───── Data shown

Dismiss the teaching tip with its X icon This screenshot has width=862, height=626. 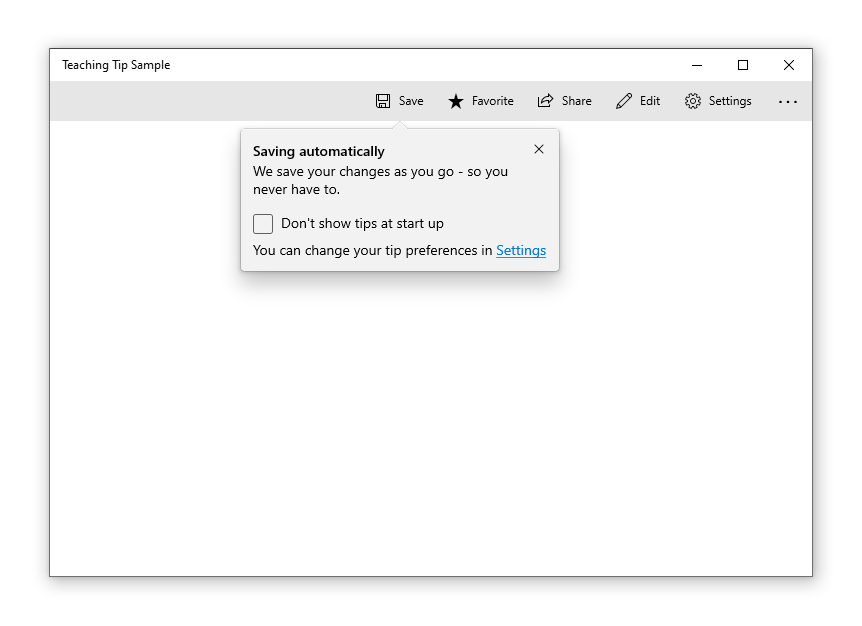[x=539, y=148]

──────────
───── Data shown

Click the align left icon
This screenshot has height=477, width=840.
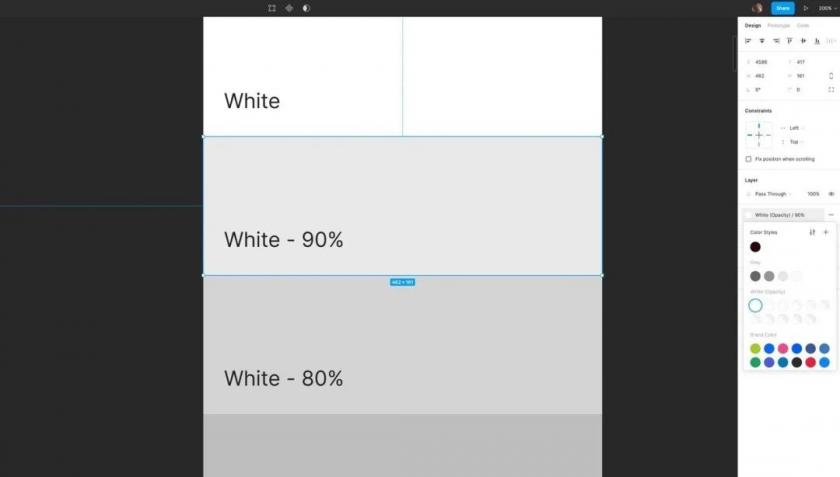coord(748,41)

──────────
───── Data shown

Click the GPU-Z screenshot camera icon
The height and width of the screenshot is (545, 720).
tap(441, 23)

──────────

**Exercise requirements**
Which lines in the material above include the string "Click"? Pull them out.

**Completed exercise**
Click the align left icon
Click the GPU-Z screenshot camera icon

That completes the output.